What you say is absurd because you're assuming that what the government requests for being "ready to work with law enforcement" is actually reasonable, fair and considerate to certain rights that most of western society ostensibly takes seriously. You assume that the measures proposed under the guise of protecting some vulnerable group won't be used for other much more self-serving things that also very much harm society.
Both of these assumptions are visibly false in so many cases of such state requests that you can't just be "fine" with that unless you flat out don't give a shit about people's fundamental rights against a powerful state.
It seems he was jailed for being in France, really.
Backdooring a social media platform to undermine encryption "in the name of children"... It's for child safety alone. Sure. ::insert eye roll::
Telegram is not really encrypted. No one blame Signal that you can send whatever on it.
It's Telegram's "groups" channels that make it popular.
I'm not sure if Signal has that feature?
I think a more valid comparison is WhatsApp, where Zuckerberg allows many governments ability to "peek" into user metadata at-will.
Hot take: the way to end CSAM (childhoods sexual abusing MPEGs (motion picture expert group) ) aka CP (childhood predator images) for those whom don't know the acronyms -- it is to legalize (((AI generatrated))) CSAM. No child harmed.
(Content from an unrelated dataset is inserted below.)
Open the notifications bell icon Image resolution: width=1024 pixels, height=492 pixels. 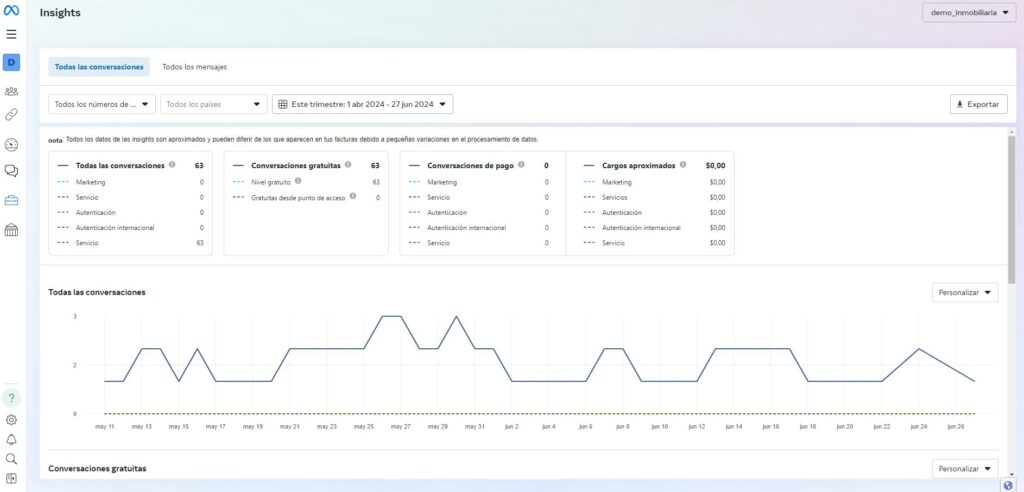(11, 439)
As we see the internet is already full of AI slop, there can be no question that an infinite amount of CSAMslop may be generated. The reason why this is good, is because anyone looking to profit or market REAL such material, now there is no longer a market to sell it, nor is there a market for giving it for free to get some sort of fucked up pedo kudos. For people who are actual victims and their data shared, their data is but a drop in a vast ocean.
whats the three parentheses mean? I've seen the two in bash, but rarely more than one in regular online chat.